Major General (Douglas) Ashton (Lofft) Wade CB OBE MC (13 March 1898 – 14 January 1996) was a British Army officer who commanded Malaya District after World War II.

Military career
Wade was commissioned into the Royal Garrison Artillery in 1916 and served in World War I in France and Belgium from 23 September 1916 to 20 December 1916 and in Italy from 20 September 1917 to 4 November 1918. He was wounded twice, awarded the Military Cross and was mentioned in despatches.

He transferred to Royal Corps of Signals in 1921. He attended the Staff College, Camberley from 1933 to 1934.

He served as Deputy Assistant Quartermaster General in Quetta in India from 1 January 1938 to 31 July 1939. He served in World War II as a General Staff Officer 1 with the British Expeditionary Force in France from 26 April 1940 to 30 June 1940 and took part in the Dunkirk evacuation in 1940. 
He was again appointed General Staff Officer 1 from 1 July 1940 to 15 May 1941.

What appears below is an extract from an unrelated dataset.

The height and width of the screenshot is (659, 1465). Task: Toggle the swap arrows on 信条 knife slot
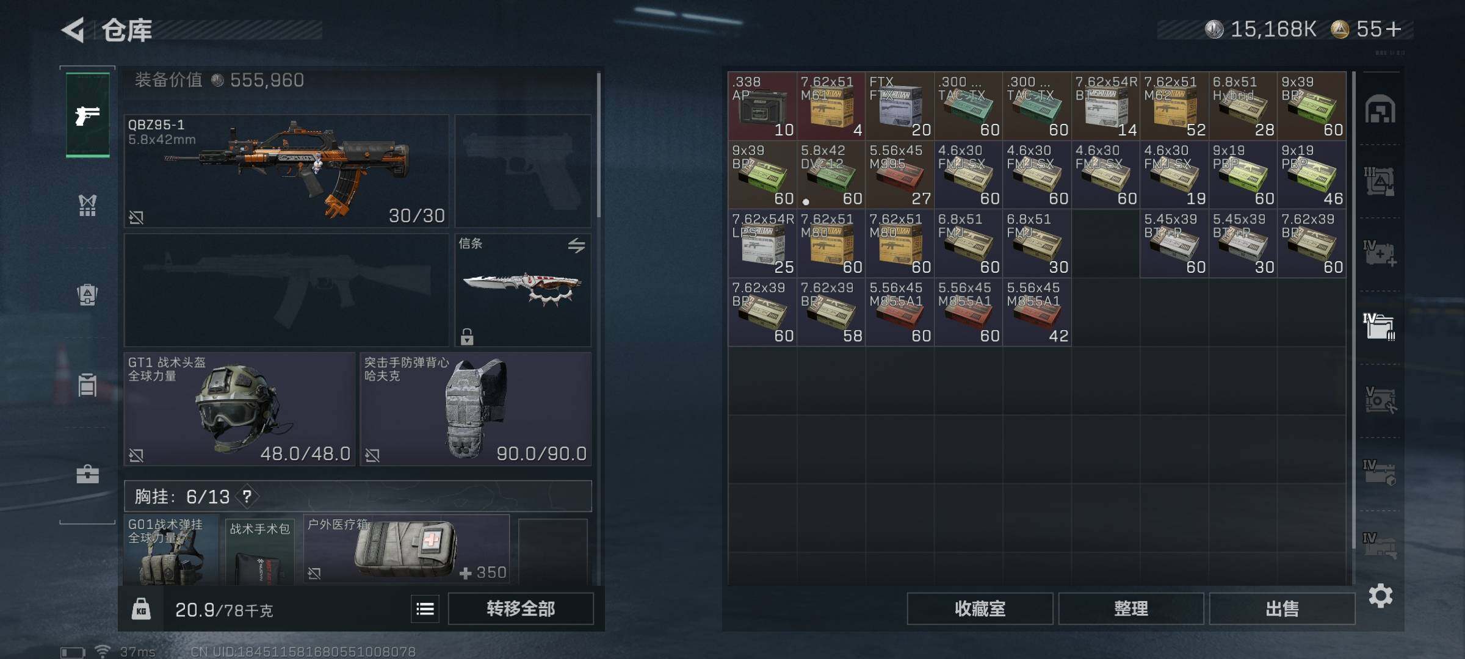click(x=576, y=245)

He was mentioned in despatches for distinguished service in connection with operations in the field March in June 1940. He was appointed an Officer of the Order of the British Empire on 1 July 1941.

He continued his war service as assistant adjutant and quartermaster general for 2nd Division in Hull from 16 May 1941 to 3 October 1942. He was appointed deputy adjutant general and acting major-general 4 October 1942 in Simla and as commander of the Madras Area in India from 1944.

He was made General Officer Commanding Malaya District in 1947 and then became member of First and Second War Crimes Review of Sentences Boards for German, Italian and Japanese war criminals in 1948 (the second review included Field Marshal Erich von Manstein) before retiring in 1950.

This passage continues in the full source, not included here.